I was in the office of Mildred Johnson who did the hiring for the entire Command. An imposing black woman, her demeanor hid a heart of gold. She carefully explained to me that there was a waiting list of over 350 people to ship out. Also I did not have my Passport, having never needed one while in the Navy. My Navy ID was considered a Passport as well as a driver’s license while I was on active duty. Obtaining one at this time of year would take days, at the least.

Feeling a bit crestfallen I was prepared to leave when I heard the call come in for an immediate replacement on the USNS Pawcatuck- a fleet oiler currently on station in the Med. Hurrying back to Mrs. Johnson I asked her if I could fill that slot, having just come off of 2 fleet oilers. She replied that the position required Underway Replenishment (UnRep) experience. I showed her my transcripts from the ships I had been on and that’s when I found out just how quickly the government can move if it wants to.

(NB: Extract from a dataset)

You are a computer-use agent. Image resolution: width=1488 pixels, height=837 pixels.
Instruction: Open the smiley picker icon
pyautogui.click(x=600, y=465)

When Mrs. Johnson found that I had UnRep experience she was overjoyed. When she saw my seabag and realized that I was ready to leave now- she was in heaven! She provided me with a letter to present in Manhattan at the place where you got your Passport. I was also photographed, fingerprinted, hired and provided with a new ID Card identifying me as an employee of Military Sealift Command. Then I was issued airline tickets to Barcelona, Spain. I was also given several hundred dollars as an advance on my first pay to be used as expense money along the way. I was told to save all receipts. My flight was at 7PM from JFK and I didn’t even have my Passport!

Racing into Manhattan I walked into the Passport Office and was told by a uniformed guard to take a number and a place in line. I showed him my letter and was ushered to the front of the line. Several hundred people were now grumbling behind me. But with the prize so close at hand I ignored the commotion. I was sent for a photo down the street, returned to the office once again and got my Passport in record time.

From there it was a race to the airport where I had dinner and then a great flight on a 747 Jumbo Jet to Barcelona, Spain. There I would board my first merchant ship- the Pawcatuck.

It had taken me 4 years but I had finally arrived at my initial goal. I was a Merchant Marine.